Records shown:
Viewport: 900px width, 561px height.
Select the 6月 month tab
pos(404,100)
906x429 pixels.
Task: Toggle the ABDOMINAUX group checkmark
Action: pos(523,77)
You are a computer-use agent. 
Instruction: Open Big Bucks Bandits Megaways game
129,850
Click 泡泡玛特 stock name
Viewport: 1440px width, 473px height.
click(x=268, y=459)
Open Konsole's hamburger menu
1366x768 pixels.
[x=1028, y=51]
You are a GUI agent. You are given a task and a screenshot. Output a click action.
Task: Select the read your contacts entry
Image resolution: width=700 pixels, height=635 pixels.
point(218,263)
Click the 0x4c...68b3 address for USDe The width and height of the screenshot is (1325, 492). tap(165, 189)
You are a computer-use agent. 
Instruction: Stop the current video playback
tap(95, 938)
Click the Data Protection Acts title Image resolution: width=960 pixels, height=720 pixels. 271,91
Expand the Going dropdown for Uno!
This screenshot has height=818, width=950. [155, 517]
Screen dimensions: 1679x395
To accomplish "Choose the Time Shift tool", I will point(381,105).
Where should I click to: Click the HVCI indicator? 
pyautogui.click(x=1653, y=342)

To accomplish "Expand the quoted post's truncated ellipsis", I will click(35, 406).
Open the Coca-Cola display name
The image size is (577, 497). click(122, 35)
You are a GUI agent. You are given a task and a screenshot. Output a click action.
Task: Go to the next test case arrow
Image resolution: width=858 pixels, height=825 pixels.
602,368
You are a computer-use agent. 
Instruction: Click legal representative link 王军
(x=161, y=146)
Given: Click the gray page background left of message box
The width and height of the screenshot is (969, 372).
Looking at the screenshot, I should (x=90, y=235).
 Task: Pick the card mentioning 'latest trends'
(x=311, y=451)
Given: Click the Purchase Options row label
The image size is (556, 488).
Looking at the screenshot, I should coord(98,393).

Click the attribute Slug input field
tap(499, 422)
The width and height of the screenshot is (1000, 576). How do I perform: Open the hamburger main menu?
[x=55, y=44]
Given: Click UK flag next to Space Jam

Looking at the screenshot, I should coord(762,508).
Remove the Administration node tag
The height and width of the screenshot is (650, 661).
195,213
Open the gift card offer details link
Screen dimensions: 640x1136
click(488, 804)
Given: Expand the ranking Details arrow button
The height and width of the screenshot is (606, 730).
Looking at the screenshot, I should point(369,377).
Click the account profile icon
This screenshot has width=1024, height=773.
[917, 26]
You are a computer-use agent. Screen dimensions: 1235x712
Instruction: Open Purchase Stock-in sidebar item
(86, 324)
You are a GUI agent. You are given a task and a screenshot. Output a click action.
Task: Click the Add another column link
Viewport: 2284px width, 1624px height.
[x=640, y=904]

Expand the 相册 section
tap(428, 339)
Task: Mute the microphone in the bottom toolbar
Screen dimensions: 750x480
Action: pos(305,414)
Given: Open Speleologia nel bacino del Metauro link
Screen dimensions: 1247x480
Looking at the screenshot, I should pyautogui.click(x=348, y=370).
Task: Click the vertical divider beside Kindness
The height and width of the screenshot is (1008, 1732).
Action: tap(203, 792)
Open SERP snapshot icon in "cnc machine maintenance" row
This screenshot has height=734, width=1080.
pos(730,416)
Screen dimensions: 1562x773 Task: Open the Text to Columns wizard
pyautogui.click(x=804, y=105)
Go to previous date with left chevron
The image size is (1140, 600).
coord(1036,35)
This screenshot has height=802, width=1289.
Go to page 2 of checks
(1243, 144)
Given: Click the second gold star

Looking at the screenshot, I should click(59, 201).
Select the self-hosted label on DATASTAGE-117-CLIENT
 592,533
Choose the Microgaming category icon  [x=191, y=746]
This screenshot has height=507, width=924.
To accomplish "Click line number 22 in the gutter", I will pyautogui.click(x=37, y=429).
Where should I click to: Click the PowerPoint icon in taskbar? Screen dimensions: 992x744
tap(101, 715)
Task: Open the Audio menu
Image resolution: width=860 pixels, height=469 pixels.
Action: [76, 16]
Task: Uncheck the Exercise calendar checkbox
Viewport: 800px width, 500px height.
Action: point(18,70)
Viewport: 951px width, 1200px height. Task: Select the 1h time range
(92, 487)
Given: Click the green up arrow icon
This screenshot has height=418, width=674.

Action item: Retype the listing. Match it exactly.

Your response:
Viewport: 900px width, 561px height.
Select the 6月 month tab
pos(404,100)
906x429 pixels.
Task: Toggle the ABDOMINAUX group checkmark
Action: pos(523,77)
You are a computer-use agent. 
Instruction: Open Big Bucks Bandits Megaways game
129,850
Click 泡泡玛特 stock name
Viewport: 1440px width, 473px height.
click(x=268, y=459)
Open Konsole's hamburger menu
1366x768 pixels.
[x=1028, y=51]
You are a GUI agent. You are given a task and a screenshot. Output a click action.
Task: Select the read your contacts entry
Image resolution: width=700 pixels, height=635 pixels.
point(218,263)
Click the 0x4c...68b3 address for USDe The width and height of the screenshot is (1325, 492). tap(165, 189)
You are a computer-use agent. 
Instruction: Stop the current video playback
tap(95, 938)
Click the Data Protection Acts title Image resolution: width=960 pixels, height=720 pixels. 271,91
Expand the Going dropdown for Uno!
This screenshot has height=818, width=950. [155, 517]
Screen dimensions: 1679x395
To accomplish "Choose the Time Shift tool", I will point(381,105).
Where should I click to: Click the HVCI indicator? 
pyautogui.click(x=1653, y=342)

To accomplish "Expand the quoted post's truncated ellipsis", I will click(35, 406).
Open the Coca-Cola display name
The image size is (577, 497). click(122, 35)
You are a GUI agent. You are given a task and a screenshot. Output a click action.
Task: Go to the next test case arrow
Image resolution: width=858 pixels, height=825 pixels.
602,368
You are a computer-use agent. 
Instruction: Click legal representative link 王军
(x=161, y=146)
Given: Click the gray page background left of message box
The width and height of the screenshot is (969, 372).
Looking at the screenshot, I should (x=90, y=235).
 Task: Pick the card mentioning 'latest trends'
(x=311, y=451)
Given: Click the Purchase Options row label
The image size is (556, 488).
Looking at the screenshot, I should coord(98,393).

Click the attribute Slug input field
tap(499, 422)
The width and height of the screenshot is (1000, 576). How do I perform: Open the hamburger main menu?
[x=55, y=44]
Given: Click UK flag next to Space Jam

Looking at the screenshot, I should coord(762,508).
Remove the Administration node tag
The height and width of the screenshot is (650, 661).
195,213
Open the gift card offer details link
Screen dimensions: 640x1136
click(488, 804)
Given: Expand the ranking Details arrow button
The height and width of the screenshot is (606, 730).
Looking at the screenshot, I should point(369,377).
Click the account profile icon
This screenshot has width=1024, height=773.
[917, 26]
You are a computer-use agent. Screen dimensions: 1235x712
Instruction: Open Purchase Stock-in sidebar item
(86, 324)
You are a GUI agent. You are given a task and a screenshot. Output a click action.
Task: Click the Add another column link
Viewport: 2284px width, 1624px height.
[x=640, y=904]

Expand the 相册 section
tap(428, 339)
Task: Mute the microphone in the bottom toolbar
Screen dimensions: 750x480
Action: pos(305,414)
Given: Open Speleologia nel bacino del Metauro link
Screen dimensions: 1247x480
Looking at the screenshot, I should pyautogui.click(x=348, y=370).
Task: Click the vertical divider beside Kindness
The height and width of the screenshot is (1008, 1732).
Action: tap(203, 792)
Open SERP snapshot icon in "cnc machine maintenance" row
This screenshot has height=734, width=1080.
pos(730,416)
Screen dimensions: 1562x773 Task: Open the Text to Columns wizard
pyautogui.click(x=804, y=105)
Go to previous date with left chevron
The image size is (1140, 600).
coord(1036,35)
This screenshot has height=802, width=1289.
Go to page 2 of checks
(1243, 144)
Given: Click the second gold star

Looking at the screenshot, I should click(59, 201).
Select the self-hosted label on DATASTAGE-117-CLIENT
 592,533
Choose the Microgaming category icon  [x=191, y=746]
This screenshot has height=507, width=924.
To accomplish "Click line number 22 in the gutter", I will pyautogui.click(x=37, y=429).
Where should I click to: Click the PowerPoint icon in taskbar? Screen dimensions: 992x744
tap(101, 715)
Task: Open the Audio menu
Image resolution: width=860 pixels, height=469 pixels.
Action: [76, 16]
Task: Uncheck the Exercise calendar checkbox
Viewport: 800px width, 500px height.
Action: point(18,70)
Viewport: 951px width, 1200px height. Task: Select the 1h time range
(92, 487)
Given: Click the green up arrow icon
This screenshot has height=418, width=674.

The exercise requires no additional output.